%%

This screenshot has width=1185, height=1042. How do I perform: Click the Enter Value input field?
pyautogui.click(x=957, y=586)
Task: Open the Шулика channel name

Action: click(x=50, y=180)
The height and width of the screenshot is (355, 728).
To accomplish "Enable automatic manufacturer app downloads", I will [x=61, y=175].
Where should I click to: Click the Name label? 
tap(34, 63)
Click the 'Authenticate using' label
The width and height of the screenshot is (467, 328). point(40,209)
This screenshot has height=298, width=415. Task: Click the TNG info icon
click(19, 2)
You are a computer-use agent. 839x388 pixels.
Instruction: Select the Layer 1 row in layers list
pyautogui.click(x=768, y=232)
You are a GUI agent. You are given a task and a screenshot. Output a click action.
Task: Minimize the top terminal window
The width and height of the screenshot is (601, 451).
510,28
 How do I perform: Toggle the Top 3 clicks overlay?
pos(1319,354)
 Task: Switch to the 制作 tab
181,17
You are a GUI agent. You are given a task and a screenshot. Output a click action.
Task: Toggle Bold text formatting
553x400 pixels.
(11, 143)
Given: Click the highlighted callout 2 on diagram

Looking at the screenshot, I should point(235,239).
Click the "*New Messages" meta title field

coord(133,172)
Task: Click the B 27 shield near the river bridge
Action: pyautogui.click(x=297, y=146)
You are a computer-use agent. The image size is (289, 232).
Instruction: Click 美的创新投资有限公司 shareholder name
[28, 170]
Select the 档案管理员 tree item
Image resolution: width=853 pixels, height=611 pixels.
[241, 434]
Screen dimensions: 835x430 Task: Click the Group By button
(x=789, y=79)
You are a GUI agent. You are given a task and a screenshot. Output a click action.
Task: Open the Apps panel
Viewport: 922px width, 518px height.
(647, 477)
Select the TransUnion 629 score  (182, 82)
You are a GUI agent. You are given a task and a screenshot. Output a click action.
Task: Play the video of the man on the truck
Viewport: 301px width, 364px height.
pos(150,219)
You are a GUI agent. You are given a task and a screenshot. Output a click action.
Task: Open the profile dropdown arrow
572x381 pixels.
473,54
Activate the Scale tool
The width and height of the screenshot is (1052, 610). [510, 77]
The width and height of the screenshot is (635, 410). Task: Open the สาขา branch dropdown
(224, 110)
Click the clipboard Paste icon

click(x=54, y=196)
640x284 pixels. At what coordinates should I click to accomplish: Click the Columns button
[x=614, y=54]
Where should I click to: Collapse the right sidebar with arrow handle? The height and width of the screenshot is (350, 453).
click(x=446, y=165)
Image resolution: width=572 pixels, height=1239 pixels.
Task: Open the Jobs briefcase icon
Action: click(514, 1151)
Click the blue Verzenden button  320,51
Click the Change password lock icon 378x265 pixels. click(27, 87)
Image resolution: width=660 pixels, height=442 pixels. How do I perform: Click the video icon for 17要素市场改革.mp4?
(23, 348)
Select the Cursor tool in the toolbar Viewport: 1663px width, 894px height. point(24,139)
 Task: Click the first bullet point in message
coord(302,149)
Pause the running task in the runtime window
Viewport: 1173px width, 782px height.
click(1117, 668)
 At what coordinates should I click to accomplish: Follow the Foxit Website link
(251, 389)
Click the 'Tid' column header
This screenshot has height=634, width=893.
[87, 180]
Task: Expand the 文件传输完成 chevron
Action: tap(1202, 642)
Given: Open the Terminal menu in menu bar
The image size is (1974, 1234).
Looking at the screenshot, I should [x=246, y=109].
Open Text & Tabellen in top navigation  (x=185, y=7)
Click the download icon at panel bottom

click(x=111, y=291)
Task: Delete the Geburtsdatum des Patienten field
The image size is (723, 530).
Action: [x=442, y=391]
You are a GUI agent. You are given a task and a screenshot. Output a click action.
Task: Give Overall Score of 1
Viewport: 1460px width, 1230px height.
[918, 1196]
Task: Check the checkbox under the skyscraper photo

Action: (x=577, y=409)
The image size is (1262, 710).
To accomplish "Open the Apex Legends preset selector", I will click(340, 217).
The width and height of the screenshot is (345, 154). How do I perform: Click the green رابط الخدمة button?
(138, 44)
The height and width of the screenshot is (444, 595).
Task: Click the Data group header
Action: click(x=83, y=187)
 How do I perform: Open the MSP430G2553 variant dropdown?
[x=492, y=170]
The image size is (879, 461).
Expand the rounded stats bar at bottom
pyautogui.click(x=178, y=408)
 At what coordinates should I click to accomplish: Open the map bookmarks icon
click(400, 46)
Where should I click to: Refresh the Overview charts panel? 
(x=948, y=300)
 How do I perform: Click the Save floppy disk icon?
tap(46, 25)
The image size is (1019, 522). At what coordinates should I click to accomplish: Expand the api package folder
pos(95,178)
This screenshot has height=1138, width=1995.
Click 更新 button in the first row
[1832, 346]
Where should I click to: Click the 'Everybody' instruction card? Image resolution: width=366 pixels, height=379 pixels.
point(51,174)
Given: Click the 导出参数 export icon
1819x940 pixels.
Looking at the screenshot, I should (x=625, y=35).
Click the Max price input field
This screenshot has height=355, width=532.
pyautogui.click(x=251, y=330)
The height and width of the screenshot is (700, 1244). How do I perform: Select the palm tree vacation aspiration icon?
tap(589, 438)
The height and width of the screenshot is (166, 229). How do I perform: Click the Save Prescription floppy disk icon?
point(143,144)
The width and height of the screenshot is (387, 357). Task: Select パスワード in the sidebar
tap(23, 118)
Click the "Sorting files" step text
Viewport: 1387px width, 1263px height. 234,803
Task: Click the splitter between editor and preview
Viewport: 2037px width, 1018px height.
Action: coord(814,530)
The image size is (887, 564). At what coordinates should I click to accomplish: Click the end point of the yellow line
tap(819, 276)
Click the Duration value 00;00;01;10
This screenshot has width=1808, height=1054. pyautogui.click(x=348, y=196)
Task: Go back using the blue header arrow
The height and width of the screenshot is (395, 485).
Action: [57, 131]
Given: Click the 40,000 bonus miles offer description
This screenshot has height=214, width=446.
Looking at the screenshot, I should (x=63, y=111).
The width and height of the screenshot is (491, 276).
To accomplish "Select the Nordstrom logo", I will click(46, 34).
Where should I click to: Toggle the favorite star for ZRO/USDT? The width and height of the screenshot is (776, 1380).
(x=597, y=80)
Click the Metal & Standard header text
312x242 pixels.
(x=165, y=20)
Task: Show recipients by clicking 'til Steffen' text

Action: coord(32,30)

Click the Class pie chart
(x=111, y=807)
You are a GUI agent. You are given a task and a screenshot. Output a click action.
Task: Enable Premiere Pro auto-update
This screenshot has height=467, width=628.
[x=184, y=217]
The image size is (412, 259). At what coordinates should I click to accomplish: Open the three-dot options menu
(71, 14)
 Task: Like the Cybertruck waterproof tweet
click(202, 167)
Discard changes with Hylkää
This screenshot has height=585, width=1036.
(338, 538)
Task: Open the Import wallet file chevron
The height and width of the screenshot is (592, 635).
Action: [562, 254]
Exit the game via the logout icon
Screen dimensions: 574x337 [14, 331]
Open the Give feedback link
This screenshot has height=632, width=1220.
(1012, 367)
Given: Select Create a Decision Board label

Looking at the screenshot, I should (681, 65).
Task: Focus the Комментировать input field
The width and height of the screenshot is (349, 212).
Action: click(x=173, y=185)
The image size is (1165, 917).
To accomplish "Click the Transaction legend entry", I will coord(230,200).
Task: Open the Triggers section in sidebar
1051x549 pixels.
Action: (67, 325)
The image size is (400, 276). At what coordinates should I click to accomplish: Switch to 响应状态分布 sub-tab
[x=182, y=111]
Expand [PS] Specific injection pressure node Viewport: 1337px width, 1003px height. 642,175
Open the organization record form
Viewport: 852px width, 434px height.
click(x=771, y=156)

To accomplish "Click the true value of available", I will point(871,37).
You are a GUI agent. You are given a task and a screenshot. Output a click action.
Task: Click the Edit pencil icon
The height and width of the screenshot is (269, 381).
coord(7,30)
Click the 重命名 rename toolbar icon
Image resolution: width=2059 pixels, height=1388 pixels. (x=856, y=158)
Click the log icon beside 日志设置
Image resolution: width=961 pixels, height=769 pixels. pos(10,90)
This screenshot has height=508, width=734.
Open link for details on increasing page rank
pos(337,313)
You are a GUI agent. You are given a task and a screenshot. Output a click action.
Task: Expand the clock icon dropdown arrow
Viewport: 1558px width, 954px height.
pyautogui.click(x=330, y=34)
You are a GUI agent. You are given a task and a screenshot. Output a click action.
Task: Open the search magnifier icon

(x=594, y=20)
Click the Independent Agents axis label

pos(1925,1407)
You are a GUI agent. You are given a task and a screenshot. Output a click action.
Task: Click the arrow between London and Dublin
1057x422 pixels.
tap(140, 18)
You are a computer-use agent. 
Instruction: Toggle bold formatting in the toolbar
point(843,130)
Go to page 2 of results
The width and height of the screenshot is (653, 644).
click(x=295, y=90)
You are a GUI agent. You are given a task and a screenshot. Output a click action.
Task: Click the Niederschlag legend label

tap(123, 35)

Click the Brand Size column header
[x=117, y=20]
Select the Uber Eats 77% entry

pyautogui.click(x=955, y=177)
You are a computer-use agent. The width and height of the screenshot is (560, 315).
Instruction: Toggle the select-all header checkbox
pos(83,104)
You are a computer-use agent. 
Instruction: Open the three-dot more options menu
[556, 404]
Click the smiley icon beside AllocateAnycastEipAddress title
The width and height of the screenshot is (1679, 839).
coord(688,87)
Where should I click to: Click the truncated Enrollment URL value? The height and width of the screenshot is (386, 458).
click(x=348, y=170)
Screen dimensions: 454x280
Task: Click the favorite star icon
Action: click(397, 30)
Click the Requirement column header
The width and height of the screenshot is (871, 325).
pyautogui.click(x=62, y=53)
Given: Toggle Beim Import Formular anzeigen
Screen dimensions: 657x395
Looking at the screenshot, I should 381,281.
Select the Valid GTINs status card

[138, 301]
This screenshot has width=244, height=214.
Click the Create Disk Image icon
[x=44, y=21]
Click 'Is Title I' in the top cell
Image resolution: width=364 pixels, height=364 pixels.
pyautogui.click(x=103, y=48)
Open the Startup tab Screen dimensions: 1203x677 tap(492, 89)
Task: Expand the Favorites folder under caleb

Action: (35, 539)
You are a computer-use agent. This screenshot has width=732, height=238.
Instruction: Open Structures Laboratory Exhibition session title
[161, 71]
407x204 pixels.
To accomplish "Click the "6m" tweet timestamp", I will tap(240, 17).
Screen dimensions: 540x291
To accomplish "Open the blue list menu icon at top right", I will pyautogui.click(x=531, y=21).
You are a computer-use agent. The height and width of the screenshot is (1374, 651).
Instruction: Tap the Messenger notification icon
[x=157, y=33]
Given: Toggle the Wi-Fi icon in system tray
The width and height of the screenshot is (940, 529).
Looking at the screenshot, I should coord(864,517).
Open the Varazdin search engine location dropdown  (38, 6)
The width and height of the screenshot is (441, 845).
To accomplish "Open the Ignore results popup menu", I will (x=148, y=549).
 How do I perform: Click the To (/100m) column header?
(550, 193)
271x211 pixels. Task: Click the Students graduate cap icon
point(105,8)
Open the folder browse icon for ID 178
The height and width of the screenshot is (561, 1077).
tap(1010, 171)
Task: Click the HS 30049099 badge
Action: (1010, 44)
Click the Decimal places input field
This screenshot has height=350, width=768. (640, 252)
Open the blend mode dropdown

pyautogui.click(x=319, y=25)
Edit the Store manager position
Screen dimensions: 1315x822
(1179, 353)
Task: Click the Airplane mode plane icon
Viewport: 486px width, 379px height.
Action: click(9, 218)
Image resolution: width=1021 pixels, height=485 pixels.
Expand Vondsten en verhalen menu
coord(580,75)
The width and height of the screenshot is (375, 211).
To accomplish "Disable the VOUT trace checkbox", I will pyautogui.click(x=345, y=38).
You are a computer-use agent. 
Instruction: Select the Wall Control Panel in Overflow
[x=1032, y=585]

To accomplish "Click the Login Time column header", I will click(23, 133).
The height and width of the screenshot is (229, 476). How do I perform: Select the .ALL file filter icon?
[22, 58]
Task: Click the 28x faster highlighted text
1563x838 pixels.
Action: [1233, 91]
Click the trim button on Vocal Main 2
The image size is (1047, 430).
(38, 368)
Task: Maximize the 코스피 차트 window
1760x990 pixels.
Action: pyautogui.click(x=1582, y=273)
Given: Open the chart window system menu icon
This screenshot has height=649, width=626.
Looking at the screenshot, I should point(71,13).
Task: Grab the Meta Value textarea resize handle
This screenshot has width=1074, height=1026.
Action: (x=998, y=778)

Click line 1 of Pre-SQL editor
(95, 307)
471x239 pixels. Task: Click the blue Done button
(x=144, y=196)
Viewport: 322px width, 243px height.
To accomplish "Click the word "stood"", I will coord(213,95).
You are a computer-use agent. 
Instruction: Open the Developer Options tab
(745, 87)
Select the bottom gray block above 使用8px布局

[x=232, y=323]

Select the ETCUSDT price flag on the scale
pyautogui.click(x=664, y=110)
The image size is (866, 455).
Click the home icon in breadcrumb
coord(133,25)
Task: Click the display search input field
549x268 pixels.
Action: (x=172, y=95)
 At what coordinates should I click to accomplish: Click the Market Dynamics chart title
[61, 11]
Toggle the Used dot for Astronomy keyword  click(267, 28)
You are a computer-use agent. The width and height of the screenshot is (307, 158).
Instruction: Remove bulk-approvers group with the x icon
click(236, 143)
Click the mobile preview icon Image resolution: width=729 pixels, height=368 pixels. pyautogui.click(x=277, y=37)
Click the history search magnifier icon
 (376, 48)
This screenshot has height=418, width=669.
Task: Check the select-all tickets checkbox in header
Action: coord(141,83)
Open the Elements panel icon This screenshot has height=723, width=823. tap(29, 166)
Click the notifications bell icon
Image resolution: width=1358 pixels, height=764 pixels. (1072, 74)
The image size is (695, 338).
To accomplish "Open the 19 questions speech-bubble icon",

%%

STATED EXERCISE: Could you lay out the records as a numbered list, from the first line through the line containing "The width and height of the screenshot is (1052, 610).", including that line and leaving out blank lines?

RESPONSE:
1. This screenshot has width=1185, height=1042. How do I perform: Click the Enter Value input field?
2. pyautogui.click(x=957, y=586)
3. Task: Open the Шулика channel name
4. Action: click(x=50, y=180)
5. The height and width of the screenshot is (355, 728).
6. To accomplish "Enable automatic manufacturer app downloads", I will [x=61, y=175].
7. Where should I click to: Click the Name label? 
8. tap(34, 63)
9. Click the 'Authenticate using' label
10. The width and height of the screenshot is (467, 328). point(40,209)
11. This screenshot has height=298, width=415. Task: Click the TNG info icon
12. click(19, 2)
13. You are a computer-use agent. 839x388 pixels.
14. Instruction: Select the Layer 1 row in layers list
15. pyautogui.click(x=768, y=232)
16. You are a GUI agent. You are given a task and a screenshot. Output a click action.
17. Task: Minimize the top terminal window
18. The width and height of the screenshot is (601, 451).
19. 510,28
20.  How do I perform: Toggle the Top 3 clicks overlay?
21. pos(1319,354)
22.  Task: Switch to the 制作 tab
23. 181,17
24. You are a GUI agent. You are given a task and a screenshot. Output a click action.
25. Task: Toggle Bold text formatting
26. 553x400 pixels.
27. (11, 143)
28. Given: Click the highlighted callout 2 on diagram
29. Looking at the screenshot, I should point(235,239).
30. Click the "*New Messages" meta title field
31. coord(133,172)
32. Task: Click the B 27 shield near the river bridge
33. Action: pyautogui.click(x=297, y=146)
34. You are a computer-use agent. The image size is (289, 232).
35. Instruction: Click 美的创新投资有限公司 shareholder name
36. [28, 170]
37. Select the 档案管理员 tree item
38. Image resolution: width=853 pixels, height=611 pixels.
39. [241, 434]
40. Screen dimensions: 835x430 Task: Click the Group By button
41. (x=789, y=79)
42. You are a GUI agent. You are given a task and a screenshot. Output a click action.
43. Task: Open the Apps panel
44. Viewport: 922px width, 518px height.
45. (647, 477)
46. Select the TransUnion 629 score  (182, 82)
47. You are a GUI agent. You are given a task and a screenshot. Output a click action.
48. Task: Play the video of the man on the truck
49. Viewport: 301px width, 364px height.
50. pos(150,219)
51. You are a GUI agent. You are given a task and a screenshot. Output a click action.
52. Task: Open the profile dropdown arrow
53. 572x381 pixels.
54. 473,54
55. Activate the Scale tool
56. The width and height of the screenshot is (1052, 610). [510, 77]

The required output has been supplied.